I drove up to Covington to Breakfast Cove on a Saturday morning to meet up with a friend so that we could discuss the possibility of a West Tennessee Music and Heritage Festival in Mason for the next year, and after breakfast, I drove on to the Covington Square where there was some sort of car show and sale day going on. Covington, like many West Tennessee towns, is built around an historic square with a courthouse in the center, and Covington’s is fairly well-preserved so I found quite a bit to take pictures of. North Main Street off the Square was the traditional Black business district, where there used to be cafes and pool halls; a few cafes still remain on Spring Street. My biggest find was the beautiful Hotel Lindo, which has been restored and converted to condominiums; it was a truly huge hotel for what at the time it was built must have been a small town indeed. On a window of the square was a poster for an afternoon concert by Southern soul artist Big Poppa at Mason’s Zodiac Park that I would have like to have attended if I could. But I had to play with Duwayne Burnside at the Chulahoma Blues Festival in Mississippi, so I headed south through Memphis and into Mississippi.
Garry Burnside, one of the sons of legendary Hill Country bluesman R. L. Burnside moved to Ripley, Mississippi in Tippah County not long ago, and was instrumental in getting the city of Ripley to build and dedicate a wonderful Blues Alley, which commemorates the Hill Country and Mississippi blues traditions with beautiful paintings of historic artists, a guitar-shaped table and benches. In addition, in October of 2011, he planned the first Alice Mae Blues Festival, named for his mother Alice Mae Burnside, held on a grassy field beside the First Monday Trade Day grounds on Highway 15.

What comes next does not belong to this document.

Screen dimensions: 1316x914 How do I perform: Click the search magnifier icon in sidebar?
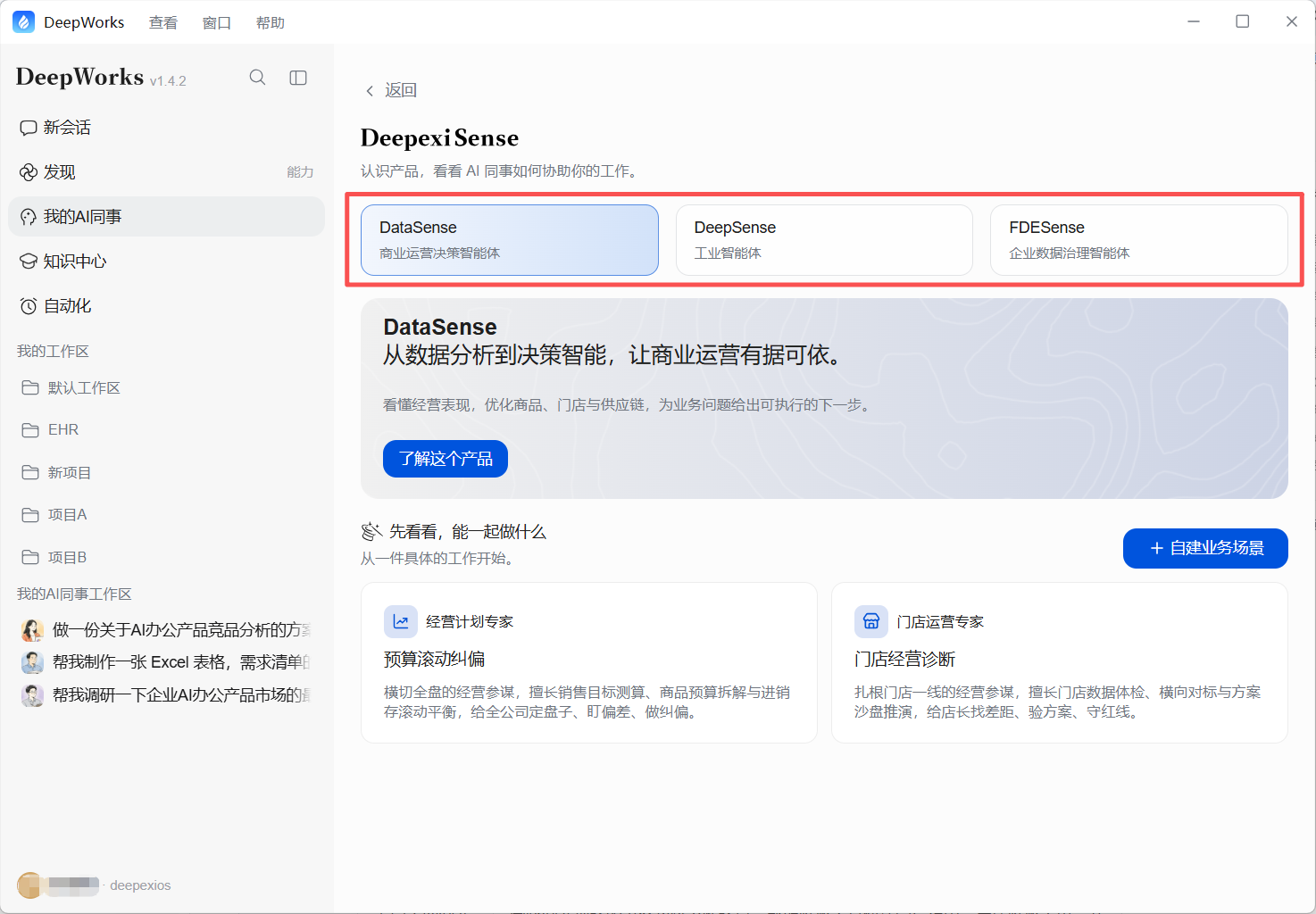(257, 78)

The weather was incredibly hot for an October day, and crowds were small at the beginning of the day, but more and more people arrived as the weather cooled in the evening. Those who attended enjoyed great blues from Garry Burnside, Kent Burnside and Duwayne Burnside, R. L.’s adopted son Kenny Brown from Potts Camp, and other local area performers.
In addition to music performances, there were food vendors serving delicious foods, and even a bar cart serving alcohol. When the sun went down, both the vendors and the stage were lit up in festive lighting, and the great Hill Country blues went on until the event’s end.